Boxeurs. Quattro buoni motivi per non perdere lo spettacolo

Catania – Perché andare a vedere Boxeurs, il prossimo 25 ottobre (ore 21) al Centro culturale Zo? Le ragioni per definire imperdibile questo appuntamento con l’associazione culturale Nèon teatro sono molteplici, parola di chi ha già assistito e prova ora a comporle come fossero tessere di un mosaico.

Andateci se avete voglia di prendervi dei “pugni allo stomaco” ben assestati. Sono metaforici, intendiamoci! Di quei pugni necessari, quando si corre il rischio di intorpidirsi l’anima, sotto l’effetto di narcotizzante buonismo. In un fittizio ring, in cui protagonista è la vita cruda, il lavoro firmato da Monica Felloni distribuisce diretti, ganci e montanti – metaforici! – avvalendosi della nobile arte della boxe – quasi metaforica. L’arbitro no, è proprio Roberto Camelia! –, in un tripudio di rosso sangue e passione che si fa esaltazione della vita stessa.
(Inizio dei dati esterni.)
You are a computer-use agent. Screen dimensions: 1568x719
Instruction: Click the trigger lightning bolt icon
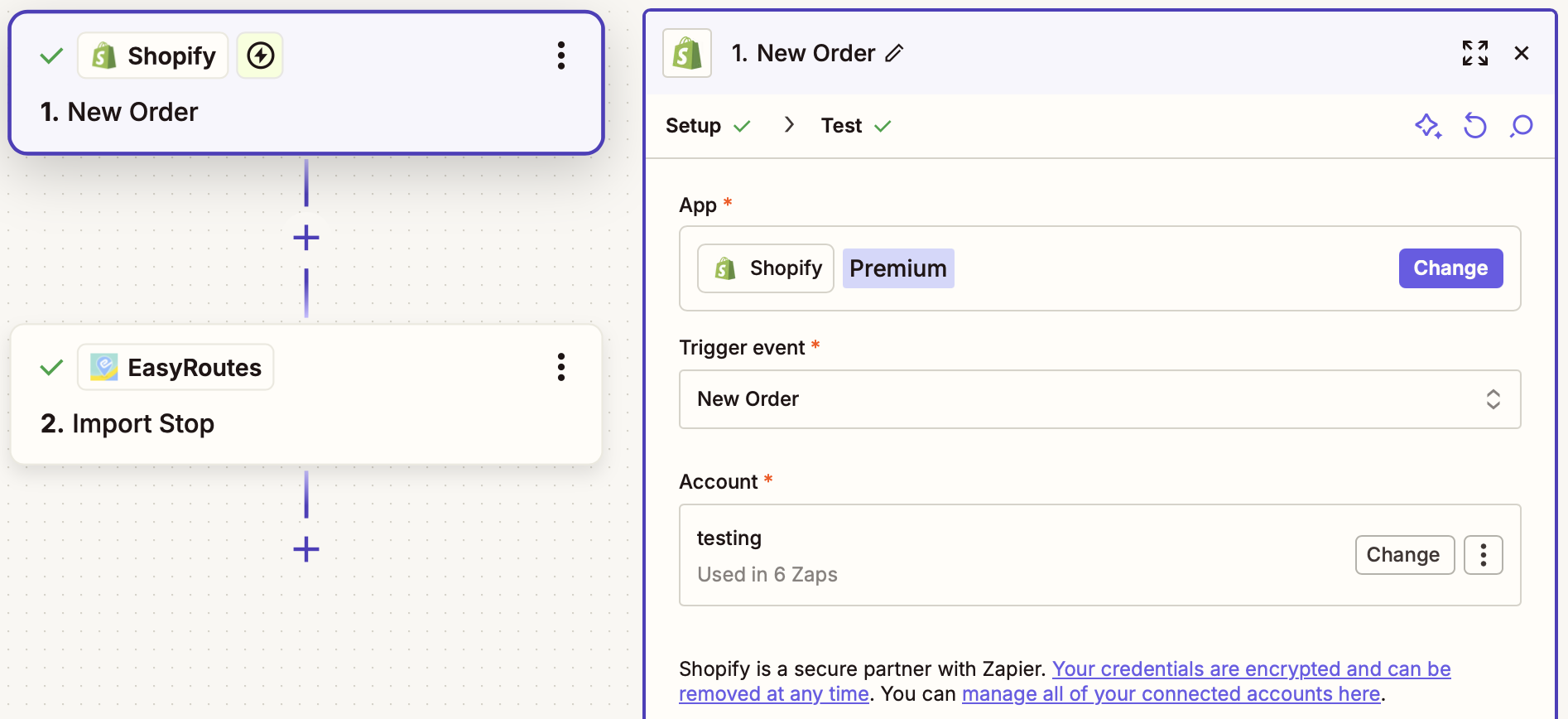tap(260, 55)
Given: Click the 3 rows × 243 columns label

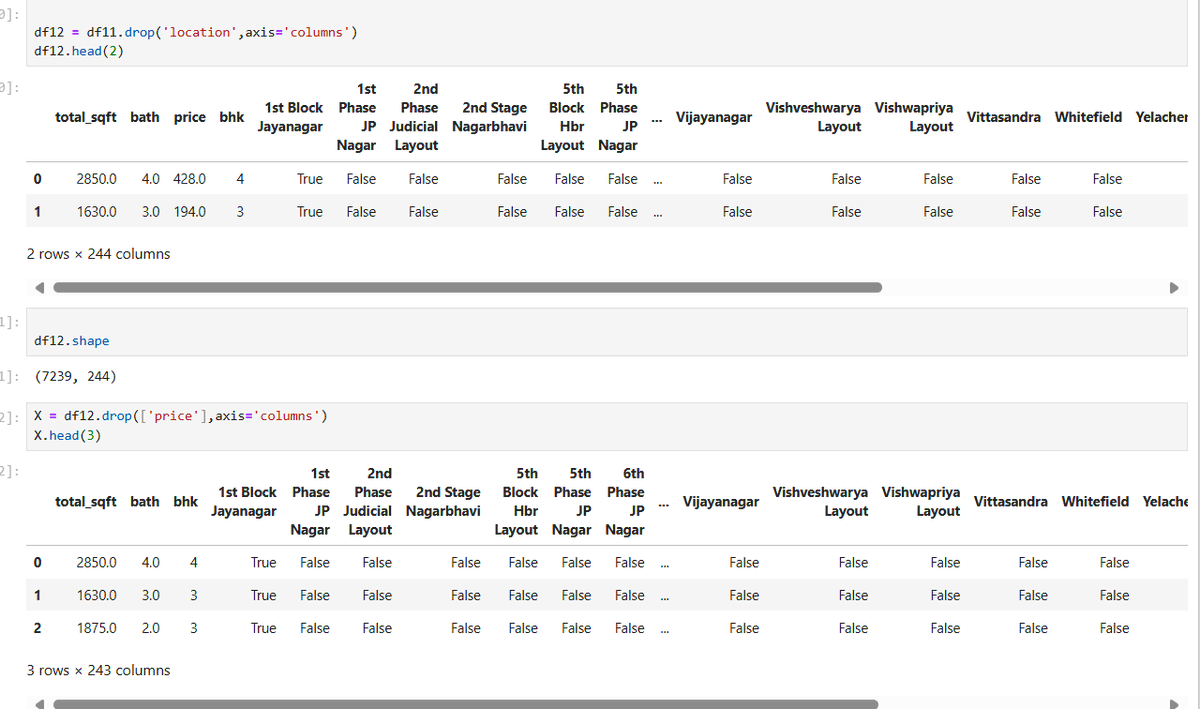Looking at the screenshot, I should coord(98,670).
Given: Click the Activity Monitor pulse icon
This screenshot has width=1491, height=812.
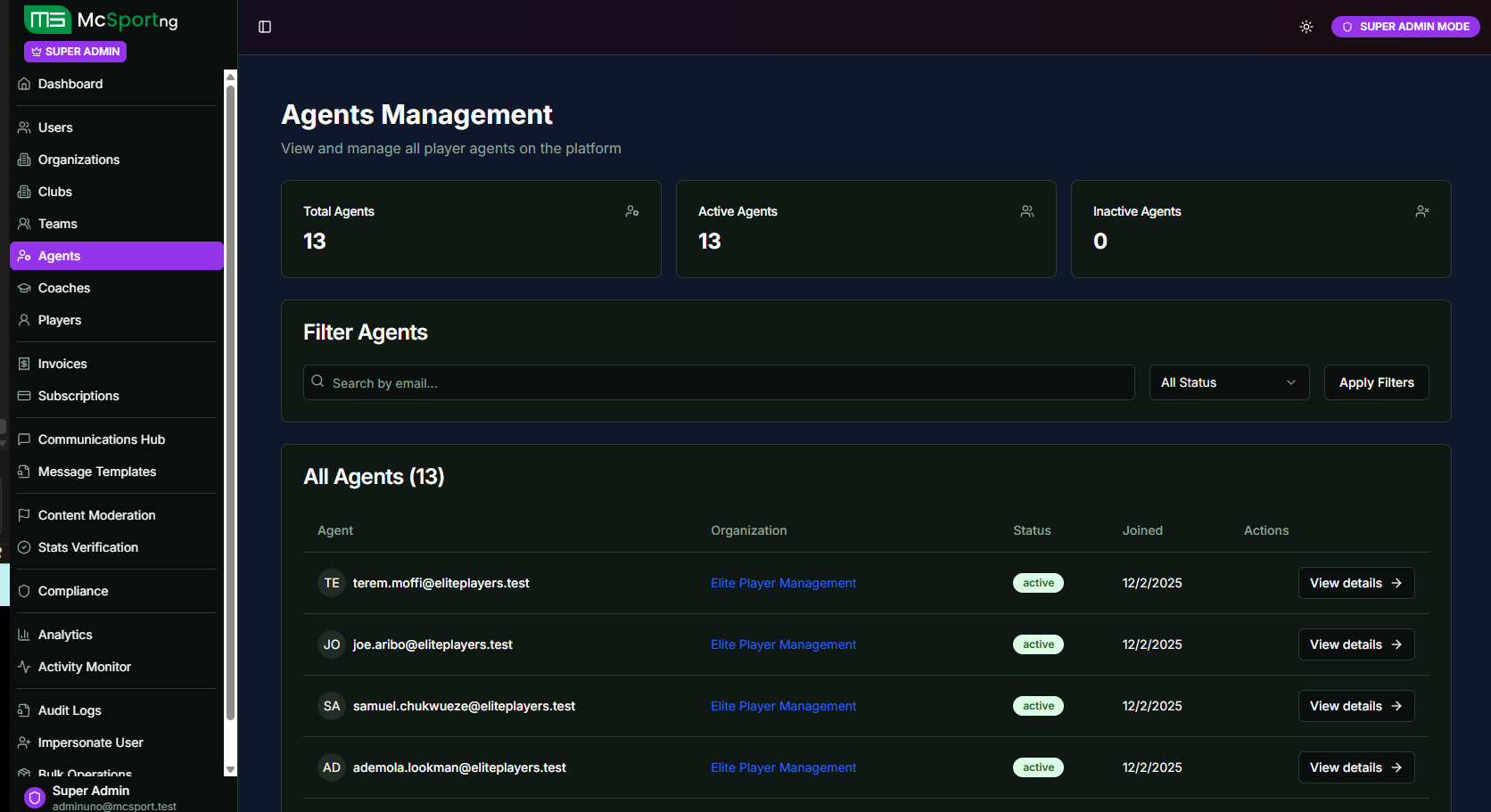Looking at the screenshot, I should (x=24, y=667).
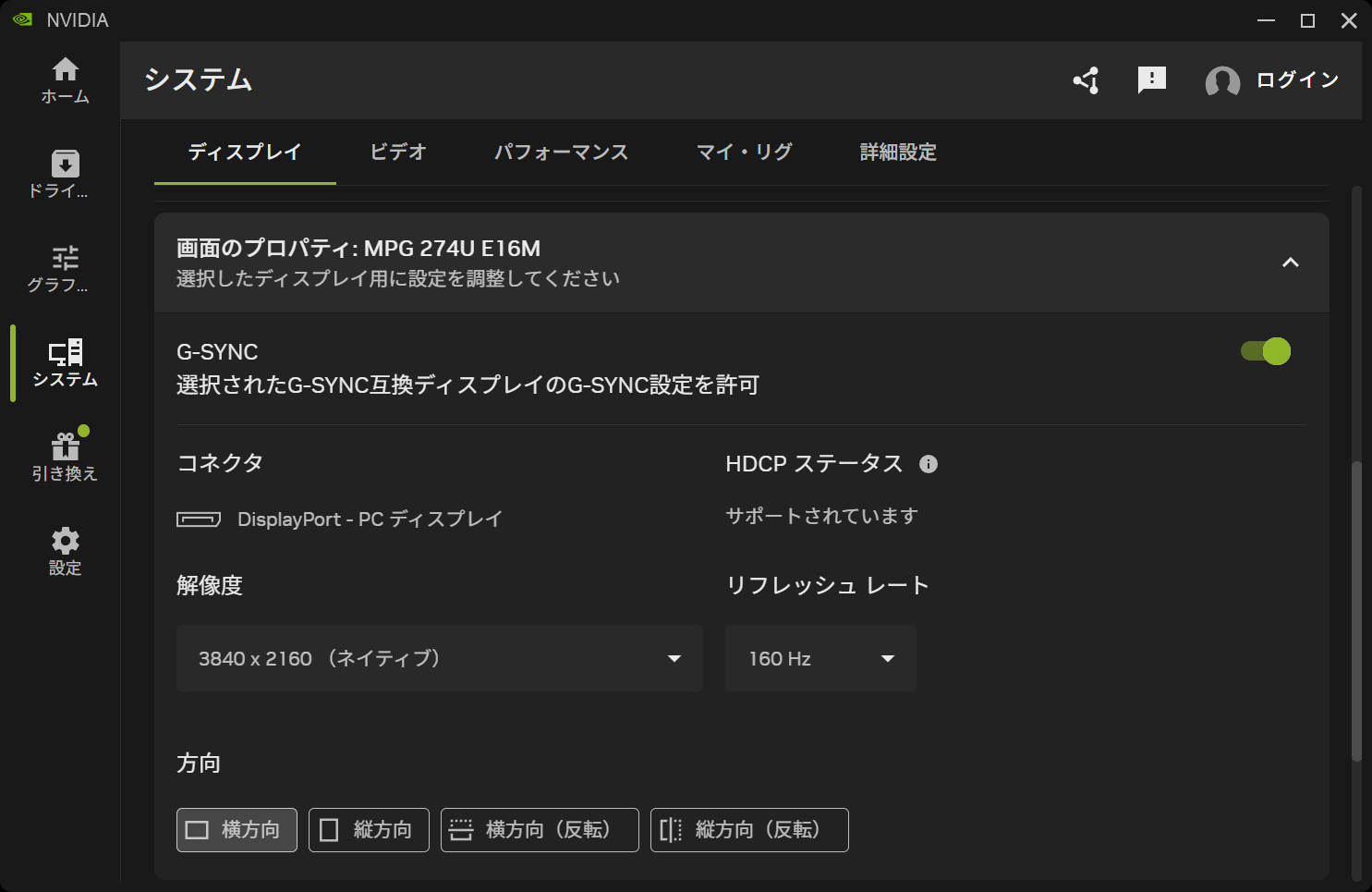Click the share icon in header
This screenshot has height=892, width=1372.
pyautogui.click(x=1087, y=80)
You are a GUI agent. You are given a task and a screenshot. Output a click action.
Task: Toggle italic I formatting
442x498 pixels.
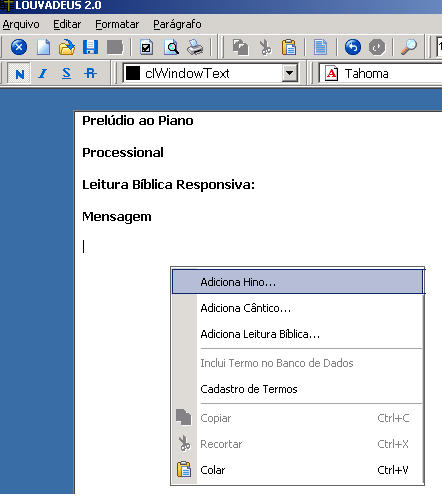coord(43,73)
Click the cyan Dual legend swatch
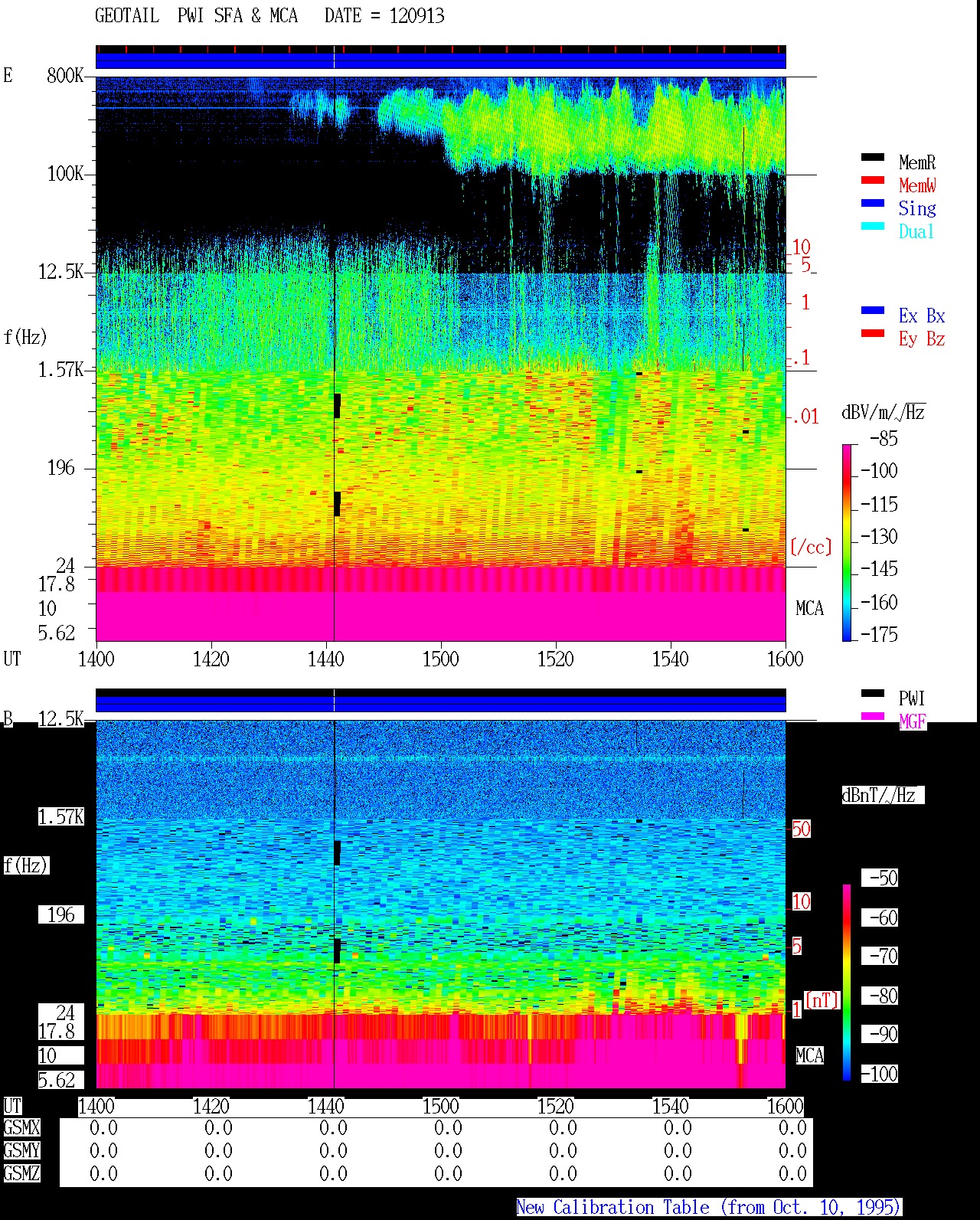Image resolution: width=980 pixels, height=1220 pixels. 872,226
Andateci se avete voglia di ascoltare testi di una prorompente bellezza – Franco Arminio, Fëdor Dostoevskij, Calderòn de la Barca, Jonathan Safran Foer, Rosi Li Greggi, Piero Ristagno, Federico Ristagno, bastano? – pronunciati da improbabili sparring partner. Perché “improbabili”? Nel ring, in bilico costante tra edonistico individualismo e solipsistico pregiudizio non ci si aspetterebbe che disabili in scena siano narratori di vita, in una coralità inizialmente scomposta, ma che si armonizza in un crescendo che non si fa mai omogeneo. Che senso avrebbe, del resto, l’omogeneo nella pura esaltazione della diversità? Diverso chi? e da chi? ci si chiede. Ognuno di noi, inchiodato al proprio percorso, è portatore sano di ricchissima diversità. Ognuno di noi traina e viene trainato, dà e riceve, nel pieno rispetto del proprio potenziale espressivo. Ognuno di noi, se vuole, sceglie di non essere più funambolo in bilico e di alzare lo sguardo oltre il muro rosso, il pregiudizio, per seguire estasiato la traiettoria segnata da quella carrozzina in corsa. Qui, nel lavoro della Felloni, il teatro si ricongiunge all’antica vocazione che lo ha generato. Quella propriamente maieutica.

Quali migliori aedi di loro, in perfetta congiunzione tra l’io e l’altro?

Andateci, se avete le orecchie fin troppo sature di chiacchiericcio vacuo e volete sostituirlo con il sussurro, il canto improvvisato di un eccellente Piero Ristagno, che tanto sublime rende la follia. Se avete voglia di ascoltare la potenza della musica. Lei sola, nel momento esatto in cui armonizza ogni movenza corporea, divenendo un unicum, destruttura il verbo e lascia che sia il corpo stesso a farsi parola. Più incisiva, più eloquente. Capace di tirare fuori l’Eros racchiuso in un paio di occhi grandi, un petto scarno, due braccia tese.

Andateci se volete fare a pezzi il pietismo ed assistere al miracolo dell’Arte. Nel continuo fermento di costruzione e decostruzione tra il corpo e la carrozzina. Passione e tecnica. Le video installazioni di Jessica Hauf arricchiscono il ring, sublimando le infinite potenzialità espressive di corpo e mente.

Riecheggiano le parole che pareva mi aspettassero, su quel muro di Catania nel 2001, in uno dei miei frequenti ritorni a casa: “schiacciati dalla moltitudine, comunque ci distinguiamo per la diversità dei colori che rappresentiamo”.

I motivi finiscono (volutamente) qui. Non posso raccontarvi tutto.

Andate.

Ah! Pare la chiamino teatroterapia. Io la chiamo vita.